Photo Courtesy of Federico Stevanin

This cute guy with sandy blonde hair and face stubble is about to hit on me in line at the supermarket.  I can tell because he smiles and tries to catch my eye every time I turn around to pull another wet wipe from my purse, which is slumped over the child seat of the grocery cart between us.  The child that should be occupying the child seat is instead clinging to my side; clawing at my neck because I took away the pack of Trident he lifted from the display where they keep the candy meant to torment the impulse shoppers.  He’s three and doesn’t want to chew it, he just likes playing with shinny things, but he’s accidentally “stolen” before so I’d rather not risk it.

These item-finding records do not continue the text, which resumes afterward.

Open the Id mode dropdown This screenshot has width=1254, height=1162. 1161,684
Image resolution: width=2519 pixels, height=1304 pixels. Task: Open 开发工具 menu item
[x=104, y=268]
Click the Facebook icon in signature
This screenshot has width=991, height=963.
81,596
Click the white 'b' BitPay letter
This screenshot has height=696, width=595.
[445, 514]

I steal a quick look back and he’s still staring.  We make eye contact and he fumbles before he comments on how long the lines are.  If his intention is to flirt with me, then this attempt fails.  It’s so bad I almost turn back around, but it’s eight o’clock on a Friday night and my husband won’t be home until eleven and even when he arrives it won’t be anything more than a grunt and a scotch before he passes out to a Letterman lullaby.  So I’m spending my evening trying to buy lettuce and gluten free, Envirokids cereal and sitting in a stalled line at the supermarket because the eighty-year-old woman two carts in front of me is paying with money she must have fished out from underneath couch cushions.  Instead of turning my back I take the compliment offered by his smile.  I tell him that I lived in L.A. for four years and I never sat in traffic like this.

He says I have the most beautiful eyes before lowering his, admitting his embarrassment for hitting on me at the checkout stand.  At least it wasn’t the frozen food section, because that would be embarrassing.  I tell terrible jokes when I’m nervous.  He laughs.  His jaw is strong and square and he’s built like a fireman or someone who has to do heavy lifting.  He looks like everything I thought I wanted, everything I told myself didn’t exist, before I settled on my husband.  He leans over the handle of his cart aiming for a better look at the contents of mine.  His blonde hair is just long enough to fall over his eyes and I’m disappointed that they’re not focused on me for the first time since I entered the line.  By now, the old woman ahead of me has finished counting out her $87.64 total in single bills, nickels and pennies and the line inches forward to the man clutching a stack of PennySaver coupons.  When I turn back around, the cute guy’s eyes are back on me.  He says his ex-wife was gluten free so he knows a lot of great recipes and maybe, if I’m interested, we can swap sometime.